Well, to begin with, worker owned businesses are more common than many people realize. Law firms and accounting practices are often employee owned: when a lawyer makes partner, he is, in fact, becoming a part of the business itself and will be compensated according to his share in it. How well he is compensated depends on a number of factors, just as it does for a coop worker.

While worker owned businesses all involve worker input in some way, there are a number of ways to structure power within an organization. Some worker owned businesses are entirely democratic: one owner, one vote. Others are structured so that all workers vote on top management – the president or CEO of the company, who is then responsible to all, but may be compensated more for his time, talent, or efforts. Professional service partnership businesses like law or accounting firms tend to have a slower, less assured route to ownership than traditional coops which may for philosophical reasons wish to involve greater numbers of people in work and decision making more quickly.

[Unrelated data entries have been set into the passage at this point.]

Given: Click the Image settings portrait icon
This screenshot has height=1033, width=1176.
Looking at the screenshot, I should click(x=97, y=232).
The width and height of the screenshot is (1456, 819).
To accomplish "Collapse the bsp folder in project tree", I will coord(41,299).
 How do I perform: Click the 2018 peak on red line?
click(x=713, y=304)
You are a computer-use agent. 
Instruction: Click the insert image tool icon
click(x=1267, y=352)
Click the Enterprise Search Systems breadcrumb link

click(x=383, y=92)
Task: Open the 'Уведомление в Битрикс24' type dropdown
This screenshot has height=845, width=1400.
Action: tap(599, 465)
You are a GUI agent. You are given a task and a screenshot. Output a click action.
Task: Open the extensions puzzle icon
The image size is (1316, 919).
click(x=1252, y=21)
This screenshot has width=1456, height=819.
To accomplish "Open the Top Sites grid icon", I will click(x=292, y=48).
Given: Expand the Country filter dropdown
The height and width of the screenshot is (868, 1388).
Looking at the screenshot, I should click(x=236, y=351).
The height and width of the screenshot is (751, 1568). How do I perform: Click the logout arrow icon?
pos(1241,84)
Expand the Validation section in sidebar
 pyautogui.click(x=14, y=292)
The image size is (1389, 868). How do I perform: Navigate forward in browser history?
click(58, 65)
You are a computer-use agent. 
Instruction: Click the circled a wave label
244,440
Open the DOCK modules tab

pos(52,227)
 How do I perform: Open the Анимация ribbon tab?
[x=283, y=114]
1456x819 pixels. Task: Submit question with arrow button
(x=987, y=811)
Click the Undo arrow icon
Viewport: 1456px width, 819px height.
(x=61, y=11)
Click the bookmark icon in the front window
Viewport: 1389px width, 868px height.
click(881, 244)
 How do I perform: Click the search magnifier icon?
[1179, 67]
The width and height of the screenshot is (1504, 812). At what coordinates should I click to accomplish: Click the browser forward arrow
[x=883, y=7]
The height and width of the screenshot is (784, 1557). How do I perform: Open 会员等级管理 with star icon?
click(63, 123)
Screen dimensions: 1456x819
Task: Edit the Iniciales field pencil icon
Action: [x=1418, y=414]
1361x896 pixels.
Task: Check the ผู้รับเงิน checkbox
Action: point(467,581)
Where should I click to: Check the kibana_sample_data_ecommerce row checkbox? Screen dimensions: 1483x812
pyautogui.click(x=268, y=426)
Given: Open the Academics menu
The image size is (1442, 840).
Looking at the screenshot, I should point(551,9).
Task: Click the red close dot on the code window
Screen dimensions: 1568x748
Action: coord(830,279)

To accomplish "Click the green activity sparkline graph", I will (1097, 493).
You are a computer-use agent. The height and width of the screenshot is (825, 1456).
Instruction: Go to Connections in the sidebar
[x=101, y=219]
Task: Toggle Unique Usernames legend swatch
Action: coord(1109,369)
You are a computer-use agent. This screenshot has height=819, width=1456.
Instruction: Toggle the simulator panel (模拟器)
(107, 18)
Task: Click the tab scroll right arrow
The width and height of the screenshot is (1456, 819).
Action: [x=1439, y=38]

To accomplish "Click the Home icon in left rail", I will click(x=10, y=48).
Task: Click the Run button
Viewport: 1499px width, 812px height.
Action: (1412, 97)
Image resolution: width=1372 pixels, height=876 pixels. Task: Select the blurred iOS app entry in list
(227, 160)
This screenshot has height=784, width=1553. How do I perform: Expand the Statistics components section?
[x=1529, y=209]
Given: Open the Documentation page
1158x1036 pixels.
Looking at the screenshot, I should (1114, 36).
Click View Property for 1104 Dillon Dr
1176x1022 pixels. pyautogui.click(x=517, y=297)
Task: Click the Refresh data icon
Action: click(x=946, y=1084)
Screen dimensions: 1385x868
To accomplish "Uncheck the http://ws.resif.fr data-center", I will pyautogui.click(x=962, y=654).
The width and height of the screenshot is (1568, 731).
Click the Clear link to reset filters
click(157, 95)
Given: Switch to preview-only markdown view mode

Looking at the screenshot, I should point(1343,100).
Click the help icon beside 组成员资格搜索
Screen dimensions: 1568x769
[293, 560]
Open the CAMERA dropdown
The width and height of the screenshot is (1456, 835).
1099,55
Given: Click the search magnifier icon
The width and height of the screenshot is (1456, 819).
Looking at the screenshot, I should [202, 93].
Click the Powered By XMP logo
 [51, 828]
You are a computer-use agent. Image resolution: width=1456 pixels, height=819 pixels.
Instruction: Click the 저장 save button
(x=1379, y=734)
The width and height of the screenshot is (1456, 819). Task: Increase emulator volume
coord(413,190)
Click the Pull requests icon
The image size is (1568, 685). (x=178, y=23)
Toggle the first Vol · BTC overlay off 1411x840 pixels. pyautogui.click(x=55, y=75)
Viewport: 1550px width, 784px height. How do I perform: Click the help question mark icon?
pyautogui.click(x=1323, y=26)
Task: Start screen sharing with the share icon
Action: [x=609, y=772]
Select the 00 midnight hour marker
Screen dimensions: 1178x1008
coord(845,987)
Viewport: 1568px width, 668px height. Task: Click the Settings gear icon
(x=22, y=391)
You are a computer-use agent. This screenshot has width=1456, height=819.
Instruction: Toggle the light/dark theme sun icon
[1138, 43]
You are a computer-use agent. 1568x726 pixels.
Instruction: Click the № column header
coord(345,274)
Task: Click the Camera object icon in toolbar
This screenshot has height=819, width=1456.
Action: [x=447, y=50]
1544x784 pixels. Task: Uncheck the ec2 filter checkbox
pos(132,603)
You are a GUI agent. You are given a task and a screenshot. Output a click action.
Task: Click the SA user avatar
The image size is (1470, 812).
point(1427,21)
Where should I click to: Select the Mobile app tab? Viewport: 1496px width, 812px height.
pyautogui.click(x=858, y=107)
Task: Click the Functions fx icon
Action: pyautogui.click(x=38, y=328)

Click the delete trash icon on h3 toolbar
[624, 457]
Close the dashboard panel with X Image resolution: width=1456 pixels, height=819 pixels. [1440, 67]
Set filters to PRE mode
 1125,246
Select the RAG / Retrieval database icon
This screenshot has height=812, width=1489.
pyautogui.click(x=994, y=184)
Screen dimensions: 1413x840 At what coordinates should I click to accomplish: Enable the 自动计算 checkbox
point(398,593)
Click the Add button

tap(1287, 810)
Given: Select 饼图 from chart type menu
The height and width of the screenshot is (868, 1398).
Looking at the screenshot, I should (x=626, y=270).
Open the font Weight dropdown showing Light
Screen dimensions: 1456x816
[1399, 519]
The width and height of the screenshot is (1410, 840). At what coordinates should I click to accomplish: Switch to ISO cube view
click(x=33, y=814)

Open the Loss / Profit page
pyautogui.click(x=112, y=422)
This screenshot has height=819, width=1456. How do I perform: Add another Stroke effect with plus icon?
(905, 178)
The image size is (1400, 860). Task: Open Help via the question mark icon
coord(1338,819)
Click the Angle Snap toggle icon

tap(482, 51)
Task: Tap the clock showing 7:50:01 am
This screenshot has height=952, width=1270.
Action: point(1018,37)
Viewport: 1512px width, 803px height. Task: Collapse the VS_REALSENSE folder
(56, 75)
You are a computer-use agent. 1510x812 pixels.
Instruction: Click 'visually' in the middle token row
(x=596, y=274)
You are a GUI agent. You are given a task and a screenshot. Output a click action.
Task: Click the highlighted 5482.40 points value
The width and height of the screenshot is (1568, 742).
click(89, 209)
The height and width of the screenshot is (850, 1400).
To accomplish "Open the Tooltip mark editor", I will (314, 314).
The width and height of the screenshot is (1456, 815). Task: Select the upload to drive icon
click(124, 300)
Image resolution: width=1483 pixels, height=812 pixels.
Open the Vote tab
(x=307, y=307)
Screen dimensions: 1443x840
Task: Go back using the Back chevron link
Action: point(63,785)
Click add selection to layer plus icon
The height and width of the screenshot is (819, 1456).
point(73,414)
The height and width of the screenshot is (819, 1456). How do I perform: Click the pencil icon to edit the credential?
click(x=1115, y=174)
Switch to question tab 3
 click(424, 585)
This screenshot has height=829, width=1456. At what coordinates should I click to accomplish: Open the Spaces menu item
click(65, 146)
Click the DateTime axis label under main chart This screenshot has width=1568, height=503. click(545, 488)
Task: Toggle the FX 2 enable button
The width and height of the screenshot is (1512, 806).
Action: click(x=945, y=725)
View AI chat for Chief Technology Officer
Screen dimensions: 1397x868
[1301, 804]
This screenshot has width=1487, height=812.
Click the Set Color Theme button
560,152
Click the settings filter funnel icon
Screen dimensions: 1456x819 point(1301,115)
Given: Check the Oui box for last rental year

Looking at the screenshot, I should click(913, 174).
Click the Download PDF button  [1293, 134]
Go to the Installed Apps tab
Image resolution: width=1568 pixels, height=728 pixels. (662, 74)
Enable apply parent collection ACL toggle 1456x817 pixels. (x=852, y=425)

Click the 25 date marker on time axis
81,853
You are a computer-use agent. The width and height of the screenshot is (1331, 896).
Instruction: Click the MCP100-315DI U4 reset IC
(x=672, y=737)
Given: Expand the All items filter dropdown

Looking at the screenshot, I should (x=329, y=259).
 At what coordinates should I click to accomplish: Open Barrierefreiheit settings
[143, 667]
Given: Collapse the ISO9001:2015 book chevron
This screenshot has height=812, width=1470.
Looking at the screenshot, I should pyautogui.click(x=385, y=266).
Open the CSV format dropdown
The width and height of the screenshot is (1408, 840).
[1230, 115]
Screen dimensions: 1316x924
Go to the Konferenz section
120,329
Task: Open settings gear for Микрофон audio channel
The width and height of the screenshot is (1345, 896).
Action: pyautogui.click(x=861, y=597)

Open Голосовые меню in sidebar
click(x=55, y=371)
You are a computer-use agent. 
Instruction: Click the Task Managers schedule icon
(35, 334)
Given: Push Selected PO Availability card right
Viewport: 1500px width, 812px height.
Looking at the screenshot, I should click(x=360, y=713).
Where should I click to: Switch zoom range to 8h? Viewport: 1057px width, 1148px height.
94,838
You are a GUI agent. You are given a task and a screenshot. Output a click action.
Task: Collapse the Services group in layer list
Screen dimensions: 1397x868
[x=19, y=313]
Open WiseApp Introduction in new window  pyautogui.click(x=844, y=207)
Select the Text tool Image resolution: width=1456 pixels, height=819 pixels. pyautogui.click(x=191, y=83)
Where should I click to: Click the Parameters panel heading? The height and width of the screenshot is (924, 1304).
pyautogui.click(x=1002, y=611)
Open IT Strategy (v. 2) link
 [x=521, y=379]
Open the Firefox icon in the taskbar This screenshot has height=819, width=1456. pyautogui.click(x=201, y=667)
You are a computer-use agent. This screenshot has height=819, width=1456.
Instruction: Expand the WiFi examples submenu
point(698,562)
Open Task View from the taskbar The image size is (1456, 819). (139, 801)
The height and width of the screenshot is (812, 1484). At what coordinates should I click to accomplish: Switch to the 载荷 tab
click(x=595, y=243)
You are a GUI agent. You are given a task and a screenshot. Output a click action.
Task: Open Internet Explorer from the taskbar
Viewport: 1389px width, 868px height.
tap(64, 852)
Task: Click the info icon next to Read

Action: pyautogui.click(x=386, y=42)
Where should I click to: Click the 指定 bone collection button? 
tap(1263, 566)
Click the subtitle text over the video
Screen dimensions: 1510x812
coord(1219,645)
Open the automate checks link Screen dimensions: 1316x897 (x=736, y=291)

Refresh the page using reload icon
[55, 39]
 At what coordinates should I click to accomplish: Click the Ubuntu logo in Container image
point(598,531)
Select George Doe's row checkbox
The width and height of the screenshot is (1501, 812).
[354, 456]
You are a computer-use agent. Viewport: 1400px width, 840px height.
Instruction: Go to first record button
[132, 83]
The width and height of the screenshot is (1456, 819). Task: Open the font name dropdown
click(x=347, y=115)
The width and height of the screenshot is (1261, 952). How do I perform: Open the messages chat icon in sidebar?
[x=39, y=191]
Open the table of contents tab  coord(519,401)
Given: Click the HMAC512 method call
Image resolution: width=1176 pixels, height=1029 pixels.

Locally, the Bartertown Diner is collectively owned and operated and runs on a more egalitarian model than the typical law firm. A group of Grand Rapids vegans and vegetarians got together in January of 2011, ran a successful Kickstarter campaign and opened later that year. The business started with eight core members all of whom had an equal say in how the business would be operated and what its primary goals would be. Since Bartertown was ideologically motivated, many of those were not necessarily profit motivated, but making money is necessary in order to remain open and accomplish those goals, so financial responsibility is key.

Some businesses lend themselves to this sort of model better than others. It’s much easier to imagine a group of vegans with community ties and a common worldview starting up a restaurant than it is roommates or even friends opening a jewelry store together, although many family owned businesses may have a similar management structure among siblings, aunts, uncles, parents and children. Immigrants from countries with a stronger collective mentality often run their businesses informally on the worker owned business model, without realizing it. They pool their energies and resources and use the profit the business makes to help the family here or in their native countries.

Ultimately the way a worker owned business is structured and run is determined by the values of the workers themselves, so there will be significant variation, but all worker owned businesses depend on cooperation and a certain focus on what is best for the group, rather than what is best for any one individual, even the company’s CEO.